Exercise description:
Copy out each line in the items below that contains the word "Select". Letter case counts.
----
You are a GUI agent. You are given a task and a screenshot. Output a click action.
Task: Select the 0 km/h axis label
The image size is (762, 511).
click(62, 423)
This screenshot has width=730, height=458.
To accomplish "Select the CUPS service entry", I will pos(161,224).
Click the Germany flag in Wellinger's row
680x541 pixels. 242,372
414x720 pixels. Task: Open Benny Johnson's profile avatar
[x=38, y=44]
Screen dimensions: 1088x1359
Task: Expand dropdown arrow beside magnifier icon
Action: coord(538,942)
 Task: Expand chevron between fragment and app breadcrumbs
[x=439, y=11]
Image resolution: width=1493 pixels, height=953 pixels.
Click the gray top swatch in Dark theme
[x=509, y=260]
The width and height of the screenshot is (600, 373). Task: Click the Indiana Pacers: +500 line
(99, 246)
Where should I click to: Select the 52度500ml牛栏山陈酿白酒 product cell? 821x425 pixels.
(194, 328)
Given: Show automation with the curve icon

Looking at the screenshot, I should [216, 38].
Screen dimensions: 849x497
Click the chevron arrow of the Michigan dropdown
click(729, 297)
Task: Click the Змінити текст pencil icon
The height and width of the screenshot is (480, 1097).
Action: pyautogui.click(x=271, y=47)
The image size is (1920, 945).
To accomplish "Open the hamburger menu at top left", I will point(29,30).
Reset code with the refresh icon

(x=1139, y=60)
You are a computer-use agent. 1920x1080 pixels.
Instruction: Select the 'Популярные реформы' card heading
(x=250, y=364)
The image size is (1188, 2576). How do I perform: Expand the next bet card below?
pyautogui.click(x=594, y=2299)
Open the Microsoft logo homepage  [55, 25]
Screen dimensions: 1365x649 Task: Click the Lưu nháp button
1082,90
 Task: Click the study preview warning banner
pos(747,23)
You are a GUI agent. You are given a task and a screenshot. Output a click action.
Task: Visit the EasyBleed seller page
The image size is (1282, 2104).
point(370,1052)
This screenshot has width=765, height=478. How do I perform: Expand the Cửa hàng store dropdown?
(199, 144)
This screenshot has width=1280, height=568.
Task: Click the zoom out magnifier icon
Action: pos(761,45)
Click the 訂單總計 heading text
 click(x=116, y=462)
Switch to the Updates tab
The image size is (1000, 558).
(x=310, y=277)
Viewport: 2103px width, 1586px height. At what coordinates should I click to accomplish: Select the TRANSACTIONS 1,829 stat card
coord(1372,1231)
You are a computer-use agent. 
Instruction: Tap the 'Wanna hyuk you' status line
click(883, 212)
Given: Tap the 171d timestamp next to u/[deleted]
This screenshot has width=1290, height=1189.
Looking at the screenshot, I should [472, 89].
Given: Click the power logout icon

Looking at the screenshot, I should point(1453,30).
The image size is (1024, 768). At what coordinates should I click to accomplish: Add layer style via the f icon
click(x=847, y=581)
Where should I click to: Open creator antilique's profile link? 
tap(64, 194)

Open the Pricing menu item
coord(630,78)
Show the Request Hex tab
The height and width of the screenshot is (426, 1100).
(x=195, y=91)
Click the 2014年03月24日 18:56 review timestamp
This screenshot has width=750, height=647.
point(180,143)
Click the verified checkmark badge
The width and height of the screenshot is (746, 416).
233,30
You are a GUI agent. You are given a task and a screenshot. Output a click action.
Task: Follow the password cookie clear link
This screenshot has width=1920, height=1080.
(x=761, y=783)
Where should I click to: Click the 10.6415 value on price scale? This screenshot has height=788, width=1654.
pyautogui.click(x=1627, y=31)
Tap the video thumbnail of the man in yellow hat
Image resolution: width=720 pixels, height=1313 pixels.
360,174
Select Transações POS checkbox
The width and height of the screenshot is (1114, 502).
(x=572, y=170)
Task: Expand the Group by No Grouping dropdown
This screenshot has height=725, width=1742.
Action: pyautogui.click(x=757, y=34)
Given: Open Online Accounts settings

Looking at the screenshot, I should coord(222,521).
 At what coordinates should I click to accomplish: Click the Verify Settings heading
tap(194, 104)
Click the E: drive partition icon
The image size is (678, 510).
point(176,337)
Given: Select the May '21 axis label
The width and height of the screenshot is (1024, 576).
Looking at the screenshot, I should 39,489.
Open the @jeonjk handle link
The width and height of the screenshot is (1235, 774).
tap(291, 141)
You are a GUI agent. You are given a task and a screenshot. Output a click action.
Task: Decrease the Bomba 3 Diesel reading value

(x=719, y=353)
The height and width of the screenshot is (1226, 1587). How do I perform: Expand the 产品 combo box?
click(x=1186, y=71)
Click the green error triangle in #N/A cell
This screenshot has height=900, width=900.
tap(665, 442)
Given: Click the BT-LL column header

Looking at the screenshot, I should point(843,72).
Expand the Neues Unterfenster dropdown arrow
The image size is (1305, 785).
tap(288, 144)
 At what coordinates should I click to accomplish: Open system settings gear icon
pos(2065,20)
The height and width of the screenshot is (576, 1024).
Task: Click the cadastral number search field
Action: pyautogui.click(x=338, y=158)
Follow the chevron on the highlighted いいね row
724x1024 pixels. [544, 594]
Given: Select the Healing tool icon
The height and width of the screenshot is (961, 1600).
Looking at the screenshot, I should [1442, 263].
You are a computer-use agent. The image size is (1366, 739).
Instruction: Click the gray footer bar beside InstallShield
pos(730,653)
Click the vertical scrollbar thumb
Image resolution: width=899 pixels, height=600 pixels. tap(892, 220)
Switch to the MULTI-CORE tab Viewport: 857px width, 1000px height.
----
Result of the task:
Task: Select the 0 km/h axis label
To accomplish "Select the CUPS service entry", I will pos(161,224).
Where should I click to: Select the 52度500ml牛栏山陈酿白酒 product cell? 821x425 pixels.
Instruction: Select the 'Популярные реформы' card heading
Viewport: 2103px width, 1586px height. At what coordinates should I click to accomplish: Select the TRANSACTIONS 1,829 stat card
Select Transações POS checkbox
Given: Select the May '21 axis label
Given: Select the Healing tool icon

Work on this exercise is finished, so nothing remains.